Optical and electrochemical characterization of poly(3-undecyl-2,2′-bithiophene) in thin film solid state TiO2 photovoltaic solar cells

A poly(3-undecyl-2,2′-bithiophene) in thin film TiO2 photovoltaic has been characterized electrochemically and optically. An oxidation potential and onset of oxidation of the polythiophene were determined by cyclic voltammetry to be 1.0 and 0.8 V (versus Ag|AgCl|sat KCl), respectively. From the onset oxidation, the HOMO has been estimated to be at 1.0 V versus NHE. A bandgap of 2.04 eV (610 nm) was determined from UV-Vis spectroscopy and yielded a LUMO of −1.04 V versus NHE. The energetics relative to TiO2 make electron injection possible under the absorption of light.

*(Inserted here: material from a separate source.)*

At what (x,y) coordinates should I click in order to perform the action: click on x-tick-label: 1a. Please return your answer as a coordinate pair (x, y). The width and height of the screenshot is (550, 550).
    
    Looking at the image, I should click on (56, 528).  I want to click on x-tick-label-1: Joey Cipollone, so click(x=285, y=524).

Polymer/TiO2 solar cells were constructed yielding Voc reaching 0.92 V and Jsc approaching 100 μA cm−2 under 100 mW cm−2 light intensity. The solar cells showed a logarithmic increase in Voc under increasing light intensity while the Jsc showed a sublinear increase indicating the presence of trap states. Photocurrent enhancement is observed over time under illumination possibly due to both an annealing process occurring between the metal oxide and polymer and a possible increase of polymer photoconductivity. The diode quality factor was as good as 2.9 with a J0 of 2 nA cm−2. A p–n junction is thought to be formed due to the energetics, type of materials (n-type TiO2 and p-type polythiophene) present, and the formation of a depletion region, which is most likely between the TiO2/P3UBT interface. It was found that the sol–gel derived TiO2 used in this study was electrically blocking from cyclic voltammetric measurements and hence dense and non-porous. This suggests that such films can be used as a dense blocking layer in solid state nanocrystalline solar cells.